Diospyros lotus, with common names date-plum, Caucasian persimmon, or lilac persimmon, is a widely cultivated species of the genus Diospyros, native to subtropical southwest Asia and southeast Europe. Its English name derives from the small fruit, which have a taste reminiscent of both plums and dates. It is among the oldest plants in cultivation.

Distribution and ecology 

The species area extends from East Asia to the west of the Mediterranean, down to Spain. The date-plum is native to southwest Asia and southeast Europe. It was known to the ancient Greeks as "God's fruit" (, Diós pŷrós), hence the scientific name of the genus. Its English name probably derives from Persian Khormaloo خرمالو literally "date-plum", referring to the taste of this fruit which is reminiscent of both plums and dates. The fruit is called Amlok املوک in Pakistan and consumed dried. This species is one candidate for the "lotus tree" mentioned in The Odyssey: it was so delicious that those who ate it forgot about returning home and wanted to stay and eat lotus with the lotus-eaters.

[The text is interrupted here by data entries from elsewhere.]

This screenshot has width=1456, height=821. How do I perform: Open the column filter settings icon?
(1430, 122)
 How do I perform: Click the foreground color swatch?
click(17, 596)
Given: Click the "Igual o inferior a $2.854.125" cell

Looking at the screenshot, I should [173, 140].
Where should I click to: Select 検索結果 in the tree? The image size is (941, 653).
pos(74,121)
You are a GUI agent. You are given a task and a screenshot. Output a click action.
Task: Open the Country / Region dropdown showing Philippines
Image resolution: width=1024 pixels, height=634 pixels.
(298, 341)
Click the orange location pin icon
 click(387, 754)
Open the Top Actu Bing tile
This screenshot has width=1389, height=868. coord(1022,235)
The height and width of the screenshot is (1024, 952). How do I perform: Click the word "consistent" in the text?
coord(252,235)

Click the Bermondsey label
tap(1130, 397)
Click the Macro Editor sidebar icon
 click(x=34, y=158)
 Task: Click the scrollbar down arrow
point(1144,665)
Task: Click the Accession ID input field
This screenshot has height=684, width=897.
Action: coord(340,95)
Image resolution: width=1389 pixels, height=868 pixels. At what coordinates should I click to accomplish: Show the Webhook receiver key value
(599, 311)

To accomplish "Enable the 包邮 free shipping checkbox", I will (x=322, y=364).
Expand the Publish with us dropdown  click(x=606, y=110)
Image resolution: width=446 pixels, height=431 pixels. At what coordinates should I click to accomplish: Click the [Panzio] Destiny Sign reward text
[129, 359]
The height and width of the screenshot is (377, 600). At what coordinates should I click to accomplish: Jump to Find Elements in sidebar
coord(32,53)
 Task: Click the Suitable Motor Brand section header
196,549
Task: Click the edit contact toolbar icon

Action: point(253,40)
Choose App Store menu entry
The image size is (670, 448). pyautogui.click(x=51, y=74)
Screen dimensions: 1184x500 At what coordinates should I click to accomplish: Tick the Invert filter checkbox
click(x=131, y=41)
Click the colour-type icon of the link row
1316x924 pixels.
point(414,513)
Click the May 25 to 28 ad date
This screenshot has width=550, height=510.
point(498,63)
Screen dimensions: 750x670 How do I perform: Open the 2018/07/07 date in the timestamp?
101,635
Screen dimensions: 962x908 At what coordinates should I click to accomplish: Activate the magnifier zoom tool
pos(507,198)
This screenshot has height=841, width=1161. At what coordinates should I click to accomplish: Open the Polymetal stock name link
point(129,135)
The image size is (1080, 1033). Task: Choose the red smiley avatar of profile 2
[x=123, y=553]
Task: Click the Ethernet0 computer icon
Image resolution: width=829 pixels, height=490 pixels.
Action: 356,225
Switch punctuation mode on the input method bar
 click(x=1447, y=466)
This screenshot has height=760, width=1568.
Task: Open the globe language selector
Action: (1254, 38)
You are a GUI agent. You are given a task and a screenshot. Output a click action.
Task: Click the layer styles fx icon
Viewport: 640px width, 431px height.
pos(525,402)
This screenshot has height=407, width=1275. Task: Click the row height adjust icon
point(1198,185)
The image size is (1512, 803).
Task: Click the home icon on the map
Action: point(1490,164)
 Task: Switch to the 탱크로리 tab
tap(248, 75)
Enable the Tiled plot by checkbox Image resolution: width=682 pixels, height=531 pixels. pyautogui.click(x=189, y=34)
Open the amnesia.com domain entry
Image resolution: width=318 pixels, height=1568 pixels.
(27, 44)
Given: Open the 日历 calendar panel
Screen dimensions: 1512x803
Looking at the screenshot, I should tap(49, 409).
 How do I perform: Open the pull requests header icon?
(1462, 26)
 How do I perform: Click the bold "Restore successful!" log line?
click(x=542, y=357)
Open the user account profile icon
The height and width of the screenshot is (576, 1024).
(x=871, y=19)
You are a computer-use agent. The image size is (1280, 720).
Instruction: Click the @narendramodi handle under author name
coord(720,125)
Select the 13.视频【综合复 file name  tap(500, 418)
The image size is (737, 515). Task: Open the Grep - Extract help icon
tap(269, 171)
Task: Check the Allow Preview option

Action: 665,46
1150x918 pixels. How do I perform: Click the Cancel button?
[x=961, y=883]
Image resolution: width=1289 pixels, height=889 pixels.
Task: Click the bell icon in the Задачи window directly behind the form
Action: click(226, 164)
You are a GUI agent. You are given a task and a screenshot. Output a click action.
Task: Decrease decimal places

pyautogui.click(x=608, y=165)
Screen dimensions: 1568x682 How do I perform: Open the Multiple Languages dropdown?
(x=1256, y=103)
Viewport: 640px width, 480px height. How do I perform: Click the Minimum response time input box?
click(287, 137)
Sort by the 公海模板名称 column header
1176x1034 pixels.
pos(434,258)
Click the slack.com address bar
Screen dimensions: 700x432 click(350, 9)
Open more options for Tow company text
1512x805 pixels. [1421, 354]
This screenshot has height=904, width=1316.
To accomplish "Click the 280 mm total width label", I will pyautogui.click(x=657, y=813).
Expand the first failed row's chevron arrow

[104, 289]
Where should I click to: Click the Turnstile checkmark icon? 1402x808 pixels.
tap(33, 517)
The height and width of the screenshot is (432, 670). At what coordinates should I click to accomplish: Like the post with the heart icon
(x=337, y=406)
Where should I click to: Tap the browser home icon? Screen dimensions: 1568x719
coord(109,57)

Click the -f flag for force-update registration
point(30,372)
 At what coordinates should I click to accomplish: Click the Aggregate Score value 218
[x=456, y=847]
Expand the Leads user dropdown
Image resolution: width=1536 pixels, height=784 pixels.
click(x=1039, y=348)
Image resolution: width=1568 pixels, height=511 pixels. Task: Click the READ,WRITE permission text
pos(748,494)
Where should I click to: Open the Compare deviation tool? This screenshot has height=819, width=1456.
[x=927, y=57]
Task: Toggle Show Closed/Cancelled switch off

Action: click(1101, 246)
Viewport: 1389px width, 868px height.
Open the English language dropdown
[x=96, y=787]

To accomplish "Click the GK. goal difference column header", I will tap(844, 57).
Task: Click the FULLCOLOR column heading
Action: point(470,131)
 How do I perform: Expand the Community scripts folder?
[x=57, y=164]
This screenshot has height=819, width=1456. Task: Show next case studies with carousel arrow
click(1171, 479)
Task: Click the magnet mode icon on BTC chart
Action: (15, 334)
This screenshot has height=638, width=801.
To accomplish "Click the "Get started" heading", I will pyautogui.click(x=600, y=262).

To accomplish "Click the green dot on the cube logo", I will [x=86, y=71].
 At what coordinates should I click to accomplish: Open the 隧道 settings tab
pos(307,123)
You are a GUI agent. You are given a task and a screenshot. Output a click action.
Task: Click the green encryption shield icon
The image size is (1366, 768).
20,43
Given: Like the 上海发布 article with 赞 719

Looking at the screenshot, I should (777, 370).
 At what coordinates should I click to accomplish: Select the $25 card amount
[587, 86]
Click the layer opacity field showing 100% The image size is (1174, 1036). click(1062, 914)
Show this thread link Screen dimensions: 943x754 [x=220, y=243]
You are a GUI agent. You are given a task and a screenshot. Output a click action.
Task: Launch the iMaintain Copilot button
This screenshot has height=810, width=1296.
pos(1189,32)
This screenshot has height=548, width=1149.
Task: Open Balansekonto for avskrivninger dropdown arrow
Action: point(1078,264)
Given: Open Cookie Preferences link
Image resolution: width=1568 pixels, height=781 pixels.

The tree grows in the lower and middle mountain zones in the Caucasus. They usually grow up to 600 m above sea level. In Central Asia, it rises higher—up to 2000 m. They rarely grow in stands but often grow with hackberry, ash, maple and other deciduous species. It is not demanding on the soil and can grow on rocky slopes but requires a well lit environment.

It is cultivated at the limits of its range, as well as in the U.S. and North Africa.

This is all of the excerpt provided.